■ What is expected ■
Repeat the items below word for word, from the line containing "Given: Open the 月刊flowers magazine link" up to and including the line containing "Looking at the".

■ Excerpted records ■
◇ ◇ ◇ ◇ ◇ ◇ ◇
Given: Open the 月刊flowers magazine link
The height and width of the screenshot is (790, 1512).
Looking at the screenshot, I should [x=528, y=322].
◇ ◇ ◇ ◇ ◇ ◇ ◇
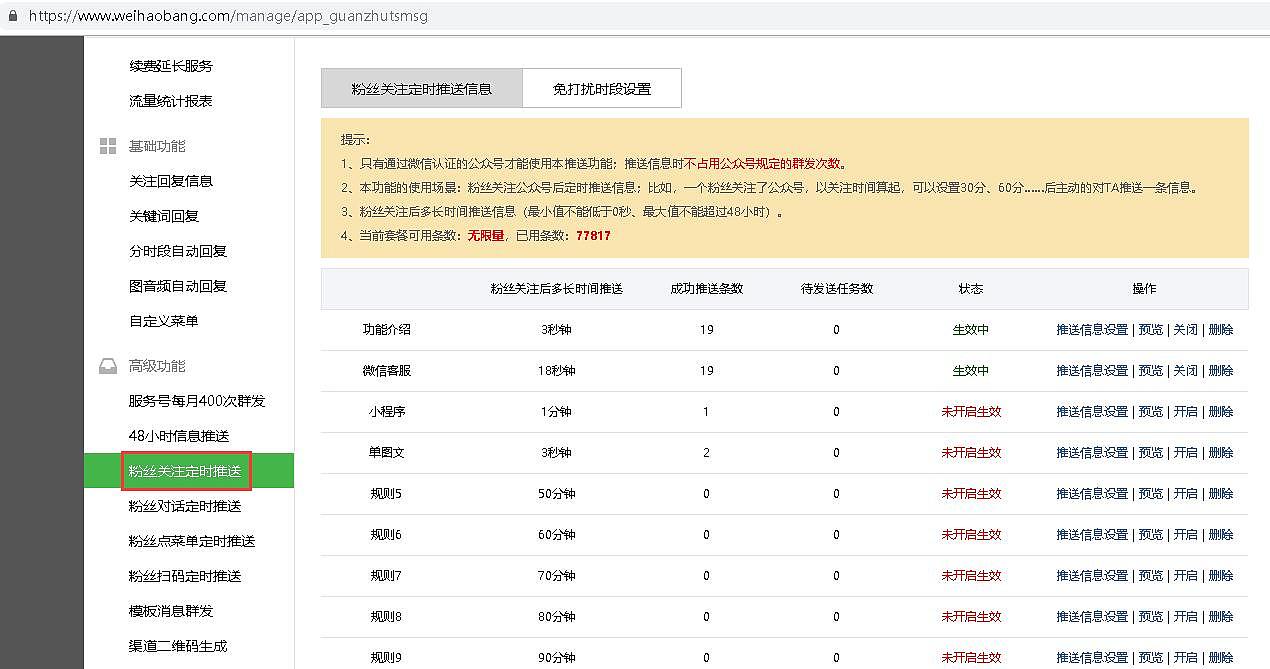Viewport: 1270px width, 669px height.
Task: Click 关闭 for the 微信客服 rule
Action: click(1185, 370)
◇ ◇ ◇ ◇ ◇ ◇ ◇
■ Output for this exercise ■
Given: Open the 月刊flowers magazine link
The height and width of the screenshot is (790, 1512).
Looking at the screenshot, I should [x=528, y=322].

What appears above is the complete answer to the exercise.